Writing teaches me patience, (doesn't it?)
against your will, choice, or preference...the wisdom comes
I don’t learn quickly, easily, or well enough for it to last a long time, or so my writing life leads me to conclude.
For me, clarity about my next writing move doesn’t happen when I’m skipping through the bluebells or meandering along a grassy path and while bending to gather a delicate bundle of yellow wildflowers I discover what my next move is, right there waving Hello! to me in the sunlit afternoon breeze.
Nope. I trod, plod, drag and cajole myself, on a sloppy, mud-packed, well-used horse trail, lobbing self-slamming insults at myself all the while, until I can’t right myself after a wobbly tromp and I faceplant over a mossy, banana slug-strewn log, into a disgusting puddle (of questionable origin). I see something then, sure…but even after the dozenth (yeh, it’s a word) fall I don’t integrate the wisdom I found. Rather, I nosedive time and time again, snorking wisdom up my nose to the point of drowning and then exclaim (to the ambulance drivers and stretcher bearers) - “Holy shit, I saw something down there, and I think it’s a sign of what I’m supposed to do, don’t ya think?”
I don’t trust easily either, evidently, because I have to excavate the puddle with my bare hands to find the remaining portion of the miniscule nugget of gold. I know this is my own doing, of course…conditioned as I am to presume things must be difficult for me to value them. Sound familiar?
Writing is the teacher here, yet again.
I’ve been keening for my next book—yearning for the tap to start dripping in my mind in the undeniable way it has before—waking myself with anxiety in the night, hearing the generous feedback of my agent, readers and writer pals who said a followup to Loving Large is worth pursuing. I let the doubts, negative self-talk and the monkey mind gain ground, creeping into that space…Maybe I shouldn’t bother. There are so many other things that need my attention. Another memoir, really?
What I thought was me self-flagellating, (and sometimes it was), was me learning the value of waiting. Again. I went through this with my first book, and it comes up daily at my desk with my book-coaching clients. As with so many preachers, I didn’t practice my homilies.
This week marks THREE YEARS since Loving Large published into a cold, locked- down book-launch-blind world.
Late in 2020, eight-plus months into the pandemic and watching those around me lose jobs, try to “pivot”, wrestle with personal dilemmas and crises in ways that once wouldn’t have been likely because they didn’t doubt that they lived in a world where some higher power wanted them to ultimately be happy (thanks COVID-19), I was getting messages from the Universe.
Sometime in early December after a couple of weeks of witnessing horoscopes come true, a Bunyan-felled oak dropped on my path and I started the draft of my next manuscript. Where to next? was the question that fell out of my mouth to whoever my co-pilot was whether on errands, vacation, or day trip. I would say it to my dog, my kid, my bestie, my boyfriend. It is an invitation or perhaps an offer, and certainly a rhetorical question. But it was finally what it’s form would dictate it should be—a question to the ether. Eureka! Happy days! Here I go!!!
“Where to next — and other midlife questions,” — that was it. My next move.

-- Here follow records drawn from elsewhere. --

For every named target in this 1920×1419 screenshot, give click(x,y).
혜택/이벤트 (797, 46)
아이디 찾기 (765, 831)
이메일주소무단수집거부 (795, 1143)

Yet, the literary fairies…they earned the last snicker and they took it. Over two years later, little bits of that next memoir drop into my lap every month or so. (okay, okay, I’ve worked on two dozen books and book proposals since then…) yet still I wait for the sound of my own voice in my head, and for the space, the message, the oak on my path, the patience.
My next book will come when it does? Can you relate?
Writing teaches me the patience that I don’t seem to have for anything else in my life and so I know, it is my mission.